Mês: junho 2025

  • A falsa contradição entre reforma e revolução

    Curiosamente, o debate entre reforma e revolução é um debate importante no Brasil, onde alguns grupos comunistas rejeitam a luta eleitoral argumentando sobre a sua incapacidade de produzir transformações profundas do sistema econômico, enquanto outros grupos apontam a impossibilidade de acumulação de forças para uma revolução clássica em uma sociedade altamente ocidentalizada. Como todos os problemas que precisam de uma solução dialética, ambos os lados estão certos, mas também errados.

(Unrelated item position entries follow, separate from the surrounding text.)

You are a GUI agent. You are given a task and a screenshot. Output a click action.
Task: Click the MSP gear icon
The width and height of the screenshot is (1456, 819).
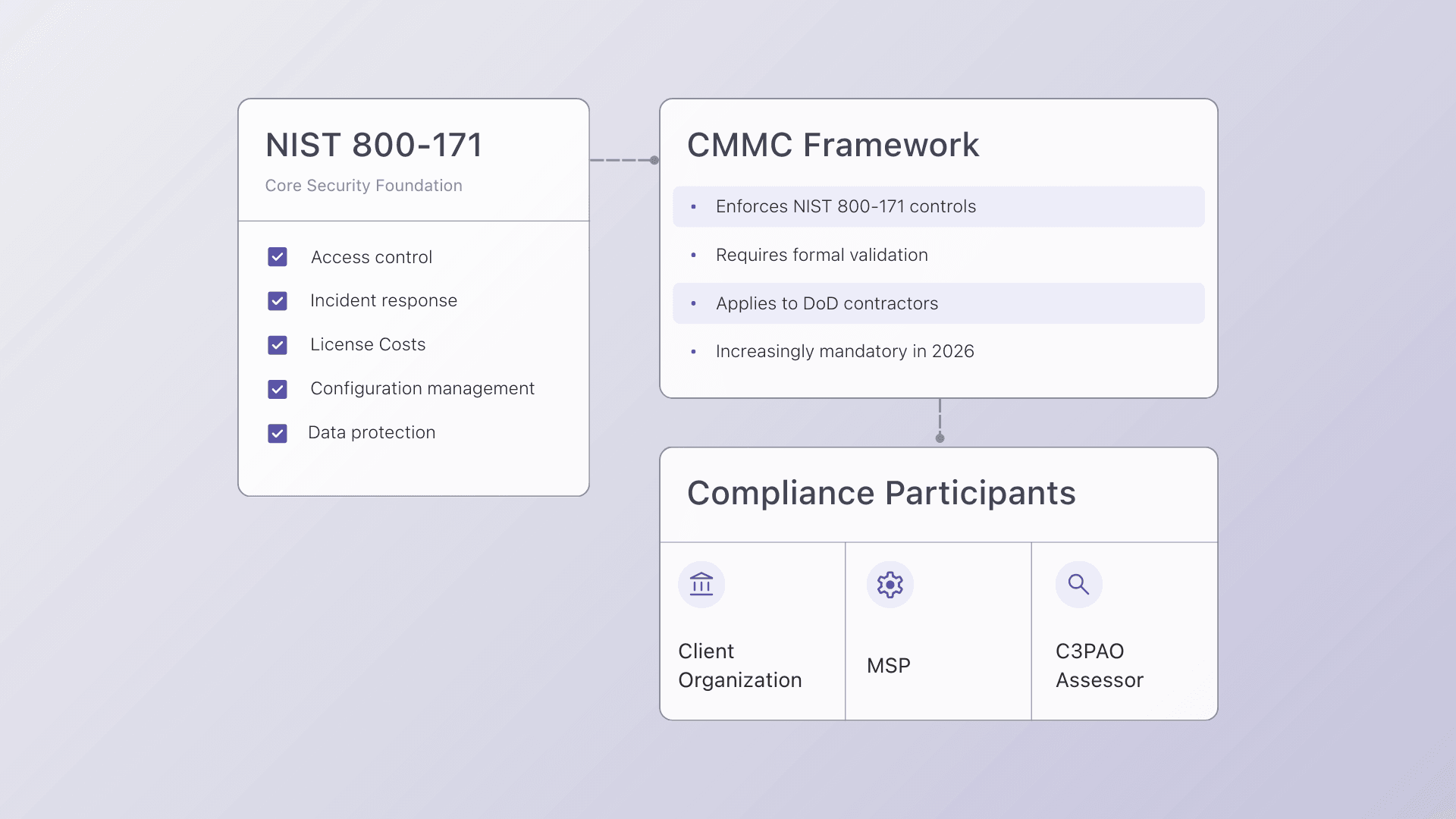pyautogui.click(x=890, y=585)
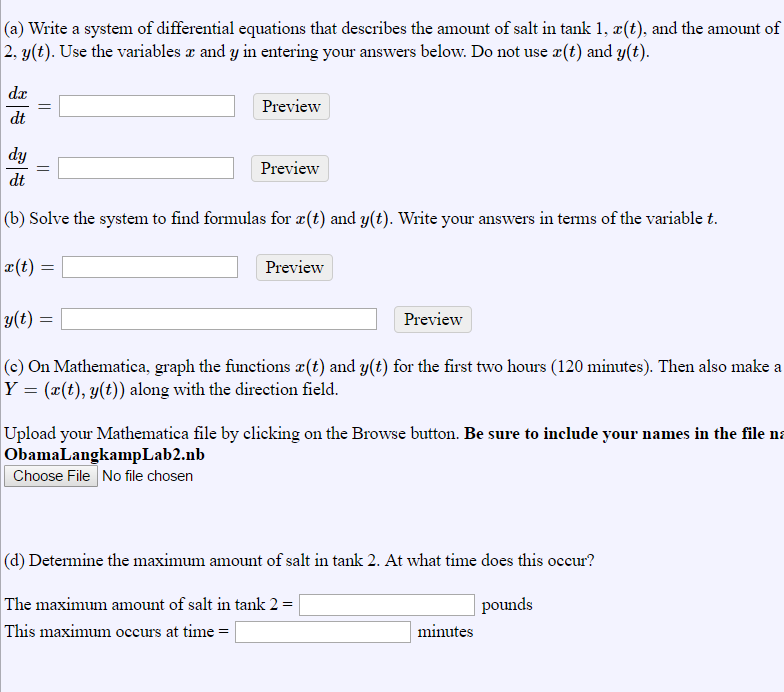Click the "minutes" unit label

445,632
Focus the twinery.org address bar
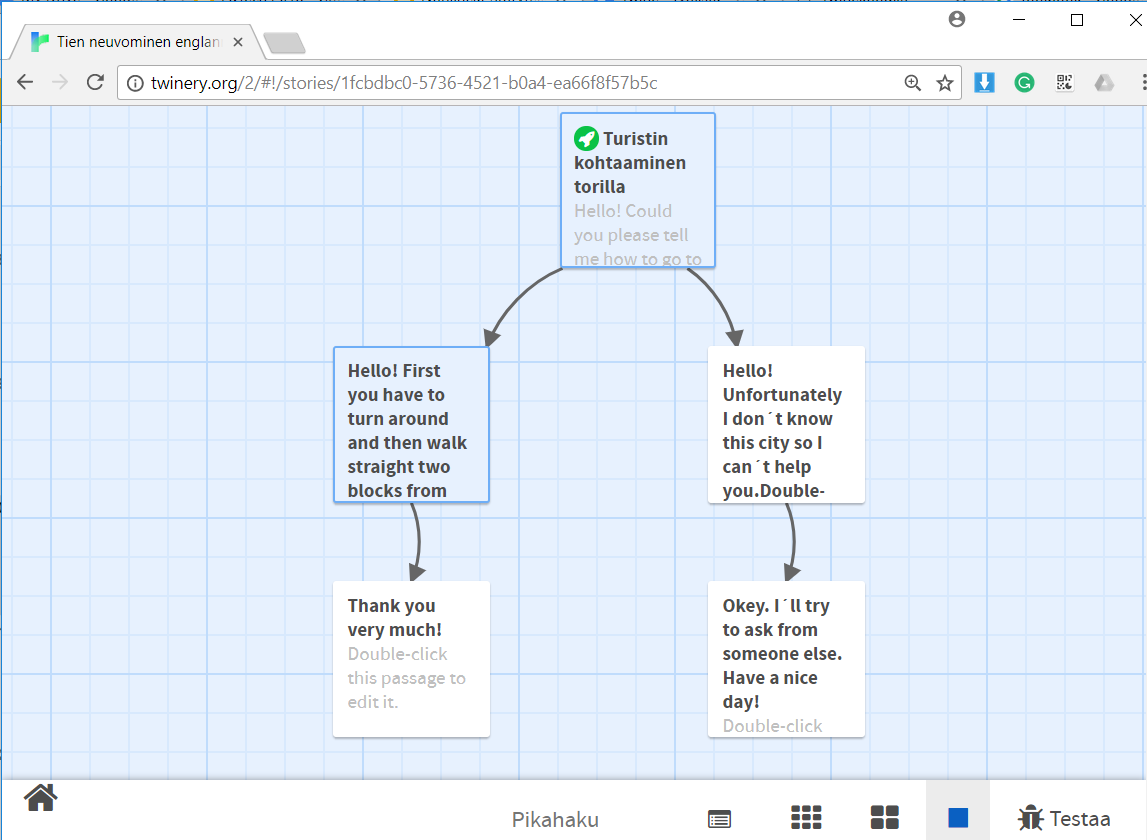Viewport: 1147px width, 840px height. [500, 83]
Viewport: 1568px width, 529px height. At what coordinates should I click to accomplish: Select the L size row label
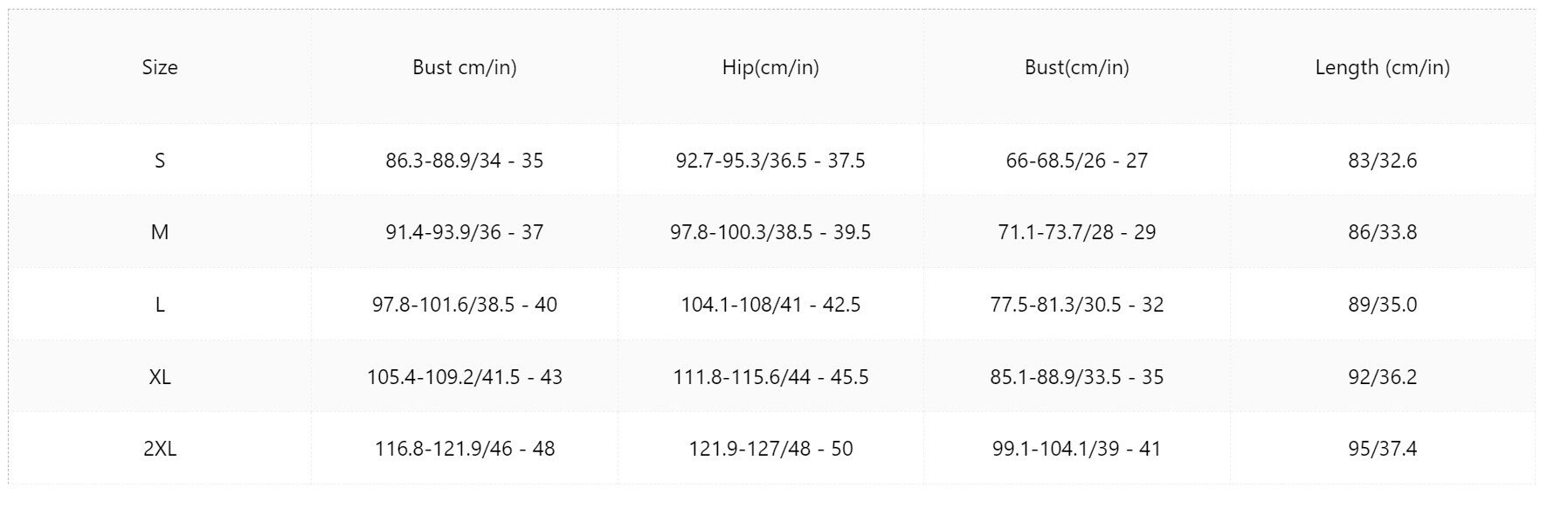160,305
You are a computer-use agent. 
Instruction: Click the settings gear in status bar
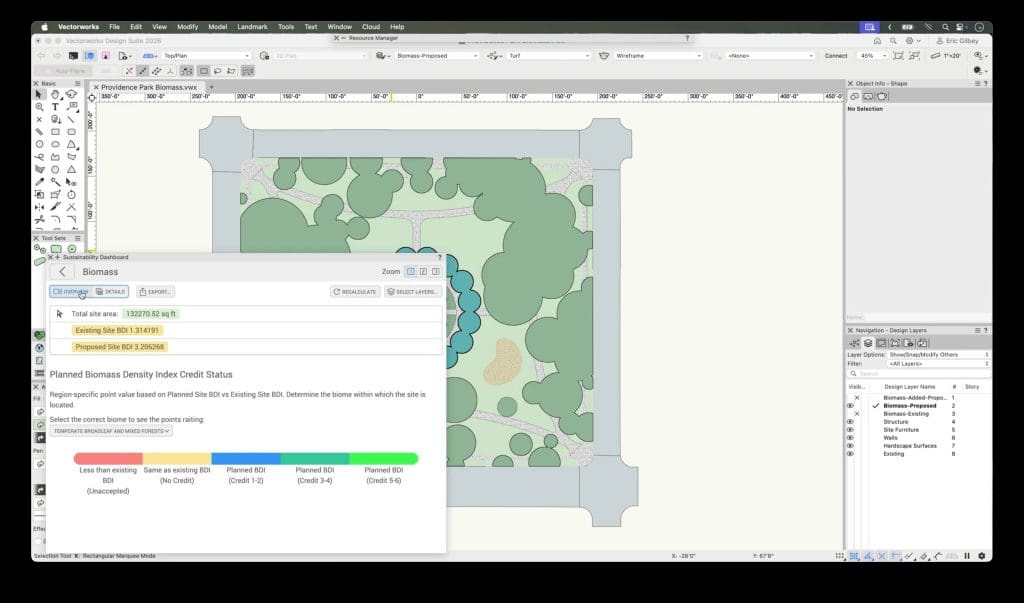981,556
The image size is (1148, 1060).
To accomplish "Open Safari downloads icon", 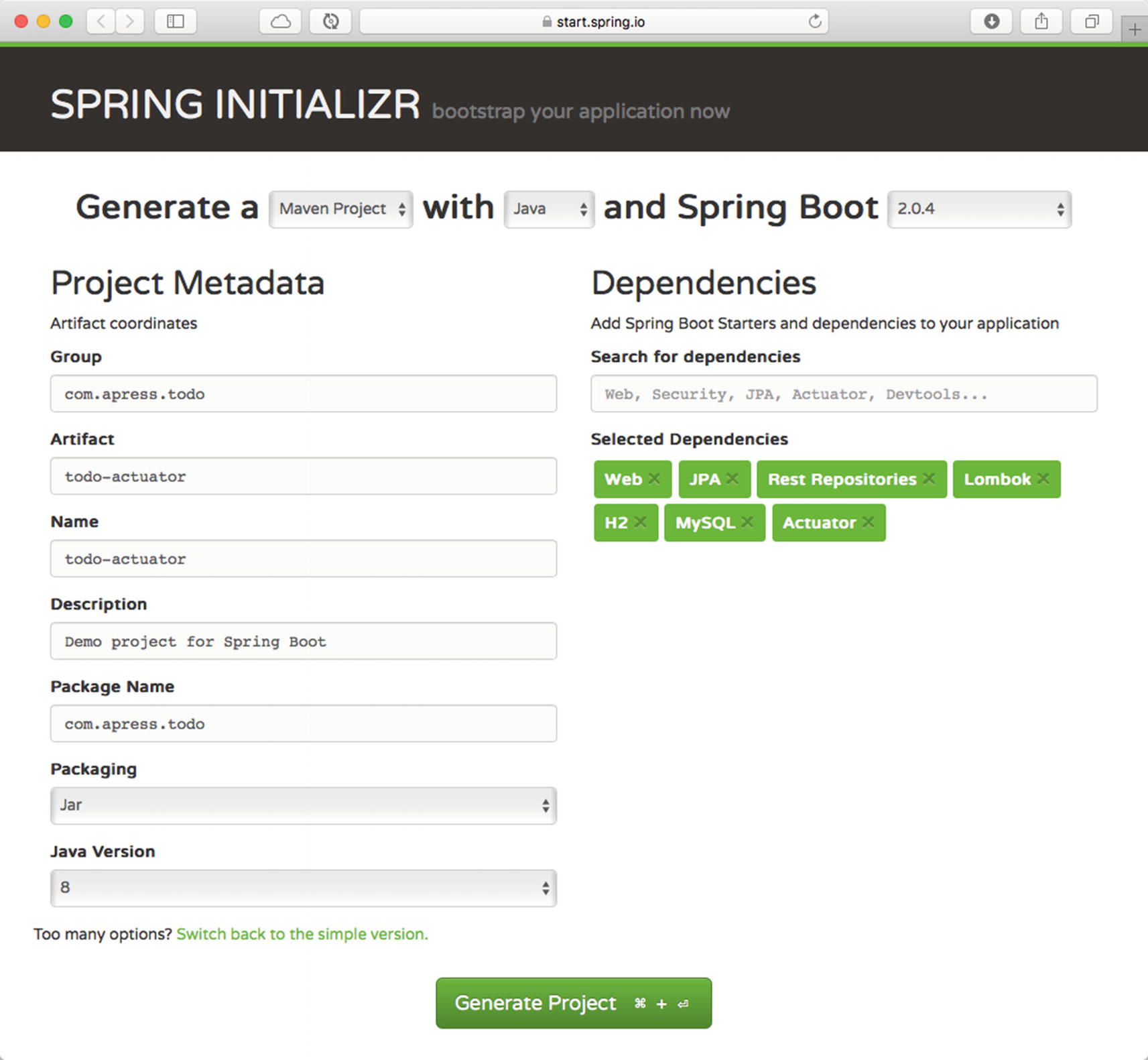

    Antes de continuar é importante definir alguns termos para reduzir os mal entendidos. Socialistas e comunistas entendem ser preciso superar o capitalismo, e a diferença entre abordagens revolucionária ou reformista diz respeito somente aos meios de alcançar o socialismo. Este texto não é sobre social-democratas, também chamados de reformistas, que entendem que não é preciso superar o capitalismo, mas somente o controlar e regular, via políticas sociais.

    O argumento a favor da luta eleitoral e da participação no estado tem várias origens e antecedentes, mas hoje em dia uma toma normalmente a forma do da necessidade de combater a hegemonia ideológica do capitalismo, no sentido gramsciano, para criar condições subjetivas para a revolução. Para Gramsci, as sociedades ocidentais estariam muito presas à ideologia capitalista para aceitar uma revolução como legítima, e essa posição é normalmente considerada verdadeira, inclusive por quem defende a luta revolucionária. O debate gira em torno de quais seriam as melhores estratégias de realizar a luta ideológica contra hegemônica: revolucionários defendendo organizações de base e ação política, mas não eleitoral, e reformistas defendem o uso das eleições e a administração do estado.

    Porém, assim como Gramsci faz suas reflexões à luz da derrota dos comunistas italianos, temos elementos o bastante para refletir à luz das experiências e limites de reformas em vários países do mundo. Vamos usar os casos de Bolívia, Brasil, Venezuela, e Nicarágua para refletir sobre o tema. Todos esses países foram membros da chamada “onda rosa” da América Latina, em que governos de esquerda conseguiram acesso aos governos centrais de vários países, implantando políticas sociais e mudando profundamente os países. E todos eles enfrentaram grandes crises políticas que tentaram pôr fim a estes governos, com sucesso, nos casos do Brasil e Bolívia.

    Ou seja, os revolucionários estão mais que certos quando apontam que existe um limite claro e violento para a estratégia reformista. As forças reacionárias de oposição a estes governos de esquerda promoveram o golpe policial-miliar na Bolívia, o golpe parlamentar no Brasil, a agitação e tentativas de sabotagem do governo na Venezuela e a tentava de revolução colorida na Nicarágua.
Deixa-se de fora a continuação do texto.